**Written task:** Copy the data starting with the line containing "This screenshot has height=451, width=590." and going on through the line containing "Action: 188,13", replacing "preview" with "viewer" and leaving everything else unchanged.

— START —

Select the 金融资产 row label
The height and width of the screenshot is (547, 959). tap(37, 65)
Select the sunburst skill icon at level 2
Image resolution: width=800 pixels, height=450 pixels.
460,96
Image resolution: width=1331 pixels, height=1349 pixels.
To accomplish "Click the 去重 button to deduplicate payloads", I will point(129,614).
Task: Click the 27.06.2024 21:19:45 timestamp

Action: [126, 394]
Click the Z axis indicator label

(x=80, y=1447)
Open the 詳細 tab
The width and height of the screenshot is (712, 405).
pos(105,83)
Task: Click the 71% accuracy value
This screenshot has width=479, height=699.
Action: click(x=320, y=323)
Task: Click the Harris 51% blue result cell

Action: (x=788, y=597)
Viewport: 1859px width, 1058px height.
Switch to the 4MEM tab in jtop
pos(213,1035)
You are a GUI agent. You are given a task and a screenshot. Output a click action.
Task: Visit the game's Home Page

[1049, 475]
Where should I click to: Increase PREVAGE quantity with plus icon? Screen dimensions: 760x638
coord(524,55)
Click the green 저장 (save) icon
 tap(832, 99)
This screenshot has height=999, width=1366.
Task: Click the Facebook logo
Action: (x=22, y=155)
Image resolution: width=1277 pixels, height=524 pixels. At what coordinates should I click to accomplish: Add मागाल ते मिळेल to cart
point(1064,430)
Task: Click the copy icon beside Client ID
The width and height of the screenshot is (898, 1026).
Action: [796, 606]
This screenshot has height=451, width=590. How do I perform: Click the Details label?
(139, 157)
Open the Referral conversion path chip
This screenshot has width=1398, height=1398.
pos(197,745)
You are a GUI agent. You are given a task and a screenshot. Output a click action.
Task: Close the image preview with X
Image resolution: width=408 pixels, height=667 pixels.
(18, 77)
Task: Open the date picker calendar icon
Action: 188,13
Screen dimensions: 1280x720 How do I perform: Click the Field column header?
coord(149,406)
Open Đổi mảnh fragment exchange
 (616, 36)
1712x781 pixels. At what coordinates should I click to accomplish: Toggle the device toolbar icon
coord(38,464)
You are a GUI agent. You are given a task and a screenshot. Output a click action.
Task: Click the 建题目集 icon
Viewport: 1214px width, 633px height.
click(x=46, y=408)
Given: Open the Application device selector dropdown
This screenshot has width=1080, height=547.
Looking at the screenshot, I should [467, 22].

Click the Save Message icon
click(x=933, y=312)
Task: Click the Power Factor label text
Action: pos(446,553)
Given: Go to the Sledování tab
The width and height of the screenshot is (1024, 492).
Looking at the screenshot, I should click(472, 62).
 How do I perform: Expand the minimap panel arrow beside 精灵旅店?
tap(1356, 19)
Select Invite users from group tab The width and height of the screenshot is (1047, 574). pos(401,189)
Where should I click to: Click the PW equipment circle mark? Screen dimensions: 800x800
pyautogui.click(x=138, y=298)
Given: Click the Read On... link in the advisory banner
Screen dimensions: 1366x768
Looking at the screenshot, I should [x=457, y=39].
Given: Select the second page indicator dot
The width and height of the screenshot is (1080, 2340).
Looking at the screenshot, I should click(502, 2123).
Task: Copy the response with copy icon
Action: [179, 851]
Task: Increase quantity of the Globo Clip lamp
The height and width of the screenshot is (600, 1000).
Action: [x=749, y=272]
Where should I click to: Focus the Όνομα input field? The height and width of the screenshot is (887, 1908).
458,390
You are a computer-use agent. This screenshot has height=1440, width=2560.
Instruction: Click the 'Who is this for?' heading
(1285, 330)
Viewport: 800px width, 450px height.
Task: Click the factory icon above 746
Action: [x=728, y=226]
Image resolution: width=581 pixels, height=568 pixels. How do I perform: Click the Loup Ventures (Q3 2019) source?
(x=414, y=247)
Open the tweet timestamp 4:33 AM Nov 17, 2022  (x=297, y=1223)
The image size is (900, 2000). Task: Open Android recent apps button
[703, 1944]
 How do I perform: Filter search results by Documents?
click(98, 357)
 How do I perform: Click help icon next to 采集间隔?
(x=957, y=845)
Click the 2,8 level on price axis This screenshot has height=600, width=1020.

— END —

**Output below:**
This screenshot has height=451, width=590. How do I perform: Click the Details label?
(139, 157)
Open the Referral conversion path chip
This screenshot has width=1398, height=1398.
pos(197,745)
You are a GUI agent. You are given a task and a screenshot. Output a click action.
Task: Close the image viewer with X
Image resolution: width=408 pixels, height=667 pixels.
(18, 77)
Task: Open the date picker calendar icon
Action: 188,13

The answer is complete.